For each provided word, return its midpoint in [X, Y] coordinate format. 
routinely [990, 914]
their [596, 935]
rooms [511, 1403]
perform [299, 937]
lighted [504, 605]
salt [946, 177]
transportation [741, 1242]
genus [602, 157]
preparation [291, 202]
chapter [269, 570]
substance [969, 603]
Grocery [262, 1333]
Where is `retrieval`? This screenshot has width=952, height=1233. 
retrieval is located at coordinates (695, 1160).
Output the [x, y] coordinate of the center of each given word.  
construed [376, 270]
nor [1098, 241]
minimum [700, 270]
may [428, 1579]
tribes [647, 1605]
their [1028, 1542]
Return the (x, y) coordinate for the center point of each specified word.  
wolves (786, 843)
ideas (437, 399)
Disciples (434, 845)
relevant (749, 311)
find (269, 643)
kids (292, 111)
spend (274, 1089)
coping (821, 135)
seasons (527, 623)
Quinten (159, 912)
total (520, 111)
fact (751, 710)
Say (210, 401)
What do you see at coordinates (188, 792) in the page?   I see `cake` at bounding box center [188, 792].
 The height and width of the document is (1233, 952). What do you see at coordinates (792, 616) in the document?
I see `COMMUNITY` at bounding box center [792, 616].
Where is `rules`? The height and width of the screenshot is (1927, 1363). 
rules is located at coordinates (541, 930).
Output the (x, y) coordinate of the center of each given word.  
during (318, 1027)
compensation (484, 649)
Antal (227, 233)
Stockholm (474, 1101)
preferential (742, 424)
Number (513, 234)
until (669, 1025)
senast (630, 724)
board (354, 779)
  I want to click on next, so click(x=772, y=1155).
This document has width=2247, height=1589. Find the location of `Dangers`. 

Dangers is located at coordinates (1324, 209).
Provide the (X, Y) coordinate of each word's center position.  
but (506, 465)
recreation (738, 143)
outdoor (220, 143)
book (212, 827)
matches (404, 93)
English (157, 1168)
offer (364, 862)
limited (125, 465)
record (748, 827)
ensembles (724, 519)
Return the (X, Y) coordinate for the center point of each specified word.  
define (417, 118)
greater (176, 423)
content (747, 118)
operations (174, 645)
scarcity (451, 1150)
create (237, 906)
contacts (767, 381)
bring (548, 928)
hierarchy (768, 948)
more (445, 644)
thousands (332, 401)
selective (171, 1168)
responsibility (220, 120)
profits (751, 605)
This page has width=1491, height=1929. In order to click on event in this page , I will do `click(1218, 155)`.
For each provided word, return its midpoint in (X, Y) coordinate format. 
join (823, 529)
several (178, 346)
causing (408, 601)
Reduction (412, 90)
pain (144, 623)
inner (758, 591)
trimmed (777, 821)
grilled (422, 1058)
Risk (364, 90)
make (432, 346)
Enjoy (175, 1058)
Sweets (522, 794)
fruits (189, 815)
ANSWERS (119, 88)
──────
State how many lines of the records above contain the string "given". Give only the number.

▶ Full response: 2